Re: Row pattern recognition - Mailing list pgsql-hackers

From Henson Choi
Subject Re: Row pattern recognition
Date
Msg-id CAAAe_zAUSSiEgNSiwQSRd2FT094rC3BoCJawqERDOv-fZ97rKw@mail.gmail.com
Whole thread Raw
In response to Re: Row pattern recognition  (Tatsuo Ishii <ishii@postgresql.org>)
Responses Re: Row pattern recognition
List pgsql-hackers
Hi Ishii-san

We need to check the *frame" end, not the partition end.

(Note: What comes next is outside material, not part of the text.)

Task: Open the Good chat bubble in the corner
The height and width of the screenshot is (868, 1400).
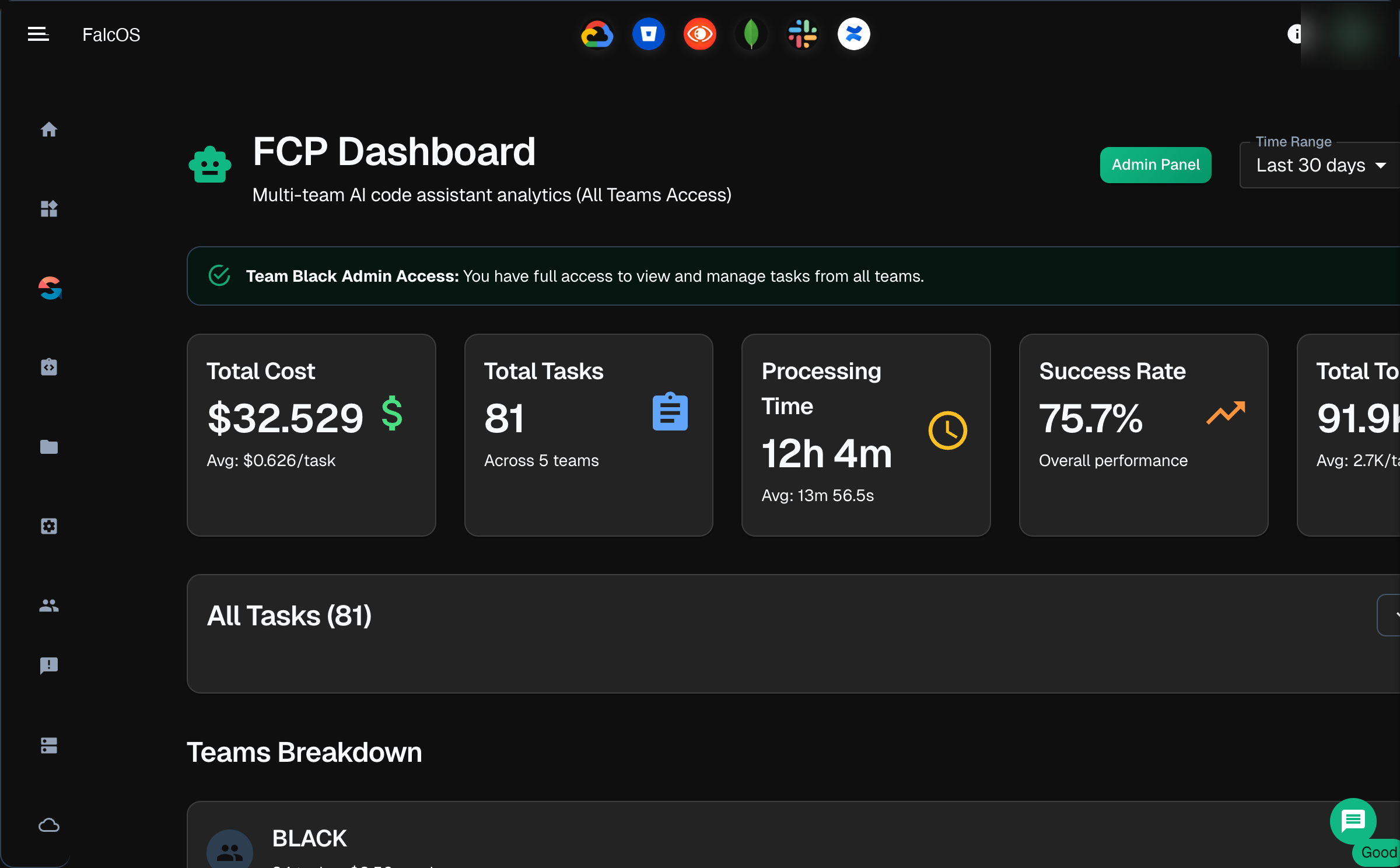Action: [1353, 822]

I think your patch relies on !window_gettupleslot() to check whether
the row exists.

        if (!window_gettupleslot(winobj, pos, slot))
                return false;   /* No row exists */

But the function only checks the row existence in the current partition:

 *      Fetch the pos'th tuple of the current partition into the slot,

Thus it is possible that window_gettupleslot() returns true but the
row is not in the current frame in case that the partition is divided
into some frames. You need to check the row existence in a frame. For
this purpose you can use row_is_in_frame().

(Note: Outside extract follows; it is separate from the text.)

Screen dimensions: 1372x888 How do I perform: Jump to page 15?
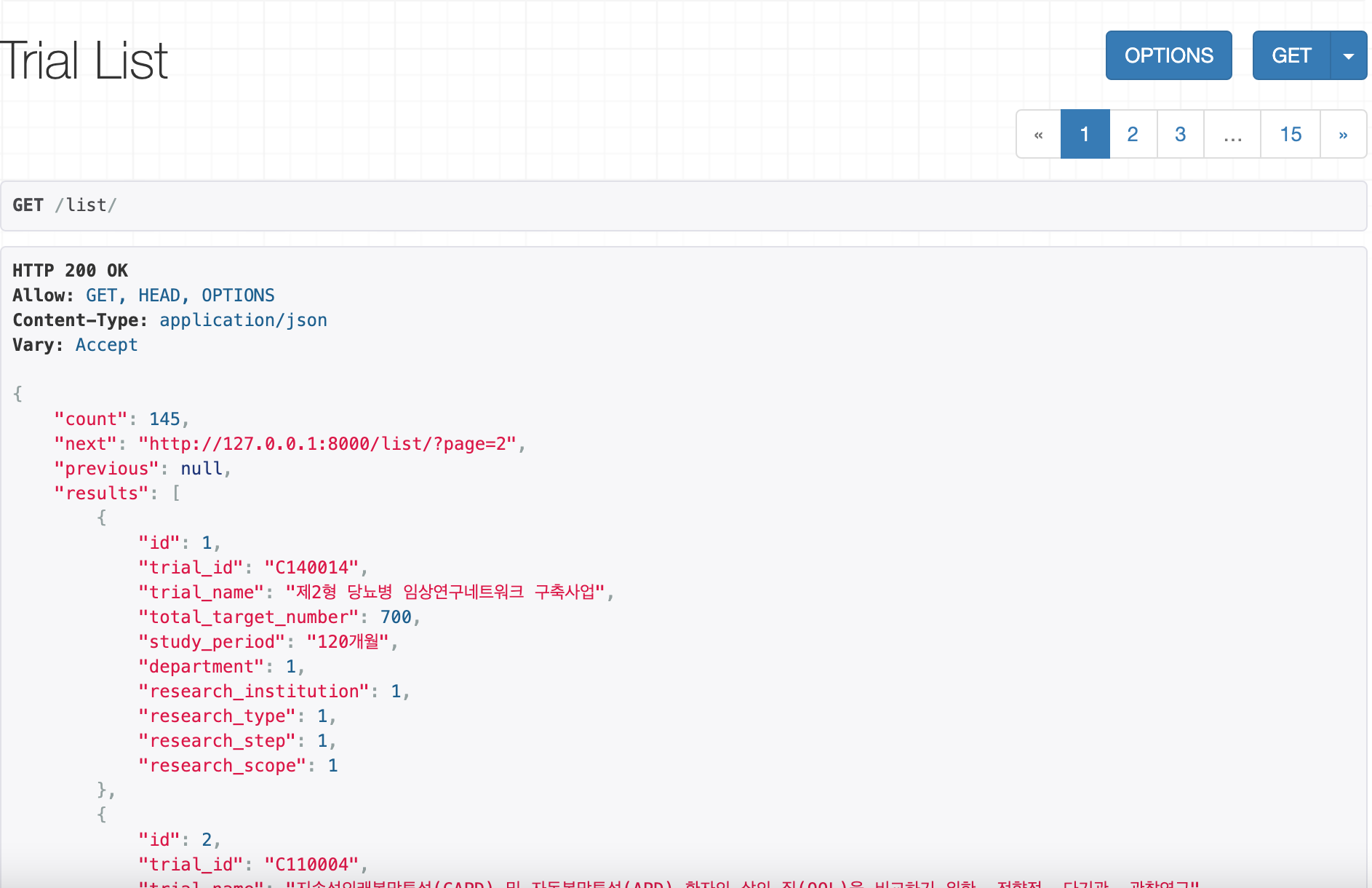click(1291, 134)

I ran following query and got the result with v38 (which includes your
NFA patches).

WITH data AS (
 SELECT * FROM (VALUES
  ('A', 1), ('A', 2),
  ('B', 3), ('B', 4)
  ) AS t(gid, id))
  SELECT gid, id, array_agg(id) OVER w
  FROM data
  WINDOW w AS (
   PARTITION BY gid
   ROWS BETWEEN CURRENT ROW AND 2 FOLLOWING
   AFTER MATCH SKIP TO NEXT ROW
   PATTERN (A+)
   DEFINE A AS id < 10
  );
 gid | id | array_agg
-----+----+-----------
 A   |  1 | {1,2}
 A   |  2 |
 B   |  3 | {3,4}
 B   |  4 |
(4 rows)

I think the second and 4th rows are expected to return some data in
array_agg colum. In fact v37 patch returns following results for the
same query:

 gid | id | array_agg
-----+----+-----------
 A   |  1 | {1,2}
 A   |  2 | {2}
 B   |  3 | {3,4}
 B   |  4 | {4}
(4 rows)

While investigating the issue you mentioned, I found that the problem
is caused by the context absorption logic, not the frame boundary check.

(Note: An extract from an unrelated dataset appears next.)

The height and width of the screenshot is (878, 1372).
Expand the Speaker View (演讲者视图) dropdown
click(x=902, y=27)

The absorption logic removes a newer context when
older->matchEndRow >= newer->matchEndRow:

Example with pattern A+:
- Context at row 1: matchEndRow = 2 (match {1,2})
- Context at row 2: matchEndRow = 2 (match {2})
→ Newer context absorbed, row 2's result lost

With SKIP TO NEXT ROW, each row should produce its own independent match.
The absorption was incorrectly removing these valid overlapping matches.

I modified the absorption logic to only apply to SKIP PAST LAST ROW mode,
where it provides performance benefits without affecting correctness.

For SKIP TO NEXT ROW, absorption is now disabled, allowing each row
to produce independent overlapping matches as expected:

 gid | id | array_agg
-----+----+-----------
 A   |  1 | {1,2}
 A   |  2 | {2}
 B   |  3 | {3,4}
 B   |  4 | {4}
(4 rows)

I'm attaching 3 patches:

1. Test cases from Jacob Champion's branch
   - Added 355 lines of test cases and 51 lines of executor changes

2. Refactored update_reduced_frame for readability and performance
   - Extracted large code blocks into separate functions
   - Early return for already-processed positions
   - Integrated nfa_unlink_context into nfa_context_free
   - Used oldest-first context ordering for early termination

3. Enable context absorption only for SKIP PAST LAST ROW
   - Fixes overlapping match issue for SKIP TO NEXT ROW
   - In my 5000-row test, absorption showed significant performance gain for SKIP PAST LAST ROW
   - Added your test case to regression tests

Since I implemented it in the order of parser/planner/nfa/executor,
the executor flow became somewhat confusing.
I plan to continue improving it by reviewing and refactoring
from the top-level functions downward.

During refactoring, I plan to simplify pattern optimization and context
absorption logic, keeping only the parts that are clearly correct, even
if this means some performance loss in the initial version. We can add
optimizations back later once the core logic is stable and well-tested.